How many companies employ less than 10 people, less than 20, 50, 100, 200, 500, 1000, 5000, etc? Look at most countries’ industry statistics and you’ll see a common pattern. There’s a pyramid - lots of micro-businesses, tapering up through mid-sized businesses to a few large businesses.

Putting aside companies used for administrative purposes and the myriad of small businesses which won’t ever grow, why don’t more companies with good market offers grow larger?
  • Some market offers have limited appeal.
  • Some business models simply won’t scale.
  • Sometimes the business is too risky or unpredictable, so funding growth is difficult (especially now that we’ve seen the downside of risky investment!)
  • Some owners and managers reach a point where they have achieved what they want - a good income and a solid business. I can’t criticise them for wanting an easier life enjoying the fruits of their earlier risk-taking and hard-work.
But assuming none of those are a factor, what holds growing companies back? In two words - executive skills. Many small and mid-size companies can’t grow because their owners/managers don’t have the skills to build and operate a bigger business. There’s a naivetĂ© in business thinking and an unfortunate tendency to under- or over-bureaucratize. I’ve seen many promising businesses plateau for those reasons, plus one other factor. I have a pet theory: many previously-successful small and mid-size business leaders simply don’t know how to manage managers.
  • 10 people = 1 layer of management = you. You call the shots, you know everything, you direct everything.
  • 10-50 people = 2 layers of management = you plus team leaders (say development, sales, fulfilment, business support). You still drive the ship and your team leaders take care of operational detail within your control. The first plateau point - can you manage through team leaders?
  • 50-100 = 3 layers of management = you plus a team of specialist and regional managers plus their team leaders. You’re still the hands-on leader, but you’re likely to be constrained by the skills of your managers and the unsophistication of your business processes.
  • 100 -250 people = still 3 layers of management, but with more highly skilled managers and more complex processes. This is often an inescapable plateau point, maybe with several stops as you re-design your business and your team to handle growth. And you have to achieve unity of purpose and action through intermediaries who have initiative, brains and minds of their own (that’s why they’re in the role).
  • 250-500 people = 4 layers of management, with your executive team capable of developing and driving their divisions strategically and operationally, and indeed of doing your job. Your businesses model is working, but the business is much more complex and the challenge of achieving unity of purpose and action has gone up another order of magnitude,
After that it starts to get easier - the issues are the same, but you’ve learnt how to deal with them.

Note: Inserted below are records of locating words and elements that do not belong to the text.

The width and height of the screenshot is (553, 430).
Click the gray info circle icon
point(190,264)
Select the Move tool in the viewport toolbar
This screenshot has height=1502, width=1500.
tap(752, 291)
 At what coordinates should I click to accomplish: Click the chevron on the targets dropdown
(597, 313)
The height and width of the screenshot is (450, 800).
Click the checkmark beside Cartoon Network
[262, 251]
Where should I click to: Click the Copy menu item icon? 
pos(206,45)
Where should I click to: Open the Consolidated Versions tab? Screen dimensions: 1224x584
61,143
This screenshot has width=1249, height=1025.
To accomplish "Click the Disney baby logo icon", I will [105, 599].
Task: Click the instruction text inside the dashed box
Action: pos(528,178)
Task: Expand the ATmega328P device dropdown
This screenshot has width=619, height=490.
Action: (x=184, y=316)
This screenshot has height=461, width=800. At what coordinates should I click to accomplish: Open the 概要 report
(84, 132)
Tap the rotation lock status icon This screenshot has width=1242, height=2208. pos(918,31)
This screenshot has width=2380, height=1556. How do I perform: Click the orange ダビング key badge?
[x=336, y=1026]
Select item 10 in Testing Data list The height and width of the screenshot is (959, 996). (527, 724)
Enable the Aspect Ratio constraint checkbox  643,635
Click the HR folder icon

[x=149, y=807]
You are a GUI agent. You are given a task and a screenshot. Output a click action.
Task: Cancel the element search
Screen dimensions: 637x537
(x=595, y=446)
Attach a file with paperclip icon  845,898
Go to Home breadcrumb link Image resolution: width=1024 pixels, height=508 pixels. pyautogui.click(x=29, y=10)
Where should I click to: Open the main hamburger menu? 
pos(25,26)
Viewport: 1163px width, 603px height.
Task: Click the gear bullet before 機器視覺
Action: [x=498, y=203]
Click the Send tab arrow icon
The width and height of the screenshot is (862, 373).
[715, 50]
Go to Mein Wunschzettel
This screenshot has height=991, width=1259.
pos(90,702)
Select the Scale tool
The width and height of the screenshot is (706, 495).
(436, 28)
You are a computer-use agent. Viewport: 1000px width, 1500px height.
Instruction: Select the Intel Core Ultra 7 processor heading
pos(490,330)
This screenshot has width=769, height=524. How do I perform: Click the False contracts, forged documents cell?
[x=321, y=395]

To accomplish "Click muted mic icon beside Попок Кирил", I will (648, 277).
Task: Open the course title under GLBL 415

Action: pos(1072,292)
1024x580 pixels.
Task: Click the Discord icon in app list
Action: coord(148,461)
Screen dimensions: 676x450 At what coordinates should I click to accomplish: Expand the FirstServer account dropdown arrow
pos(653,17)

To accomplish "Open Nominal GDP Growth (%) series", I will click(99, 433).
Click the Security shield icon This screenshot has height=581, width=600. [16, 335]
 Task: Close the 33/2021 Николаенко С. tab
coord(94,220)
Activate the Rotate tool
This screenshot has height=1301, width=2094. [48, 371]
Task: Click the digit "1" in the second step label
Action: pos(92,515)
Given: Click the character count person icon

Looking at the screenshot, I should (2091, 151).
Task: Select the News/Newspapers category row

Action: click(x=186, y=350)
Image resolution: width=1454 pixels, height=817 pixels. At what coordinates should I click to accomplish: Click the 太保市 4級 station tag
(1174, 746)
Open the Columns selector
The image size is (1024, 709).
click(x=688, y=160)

You’ll continue to be challenged by competitive and economic pressures, multiple lines of business, multinational operations and so on, but you’ll know how to manage managers.

That 250 person barrier seems to be especially challenging. Many companies do well until they reach that scale, but then seem to bounce around at 150-250 people, never quite breaking out, falling back in tough times, then growing again only to repeat the cycle. Given all the complexity, risk and frustrations of running a bigger business, it’s no wonder many businesses owners decide to stay where they are.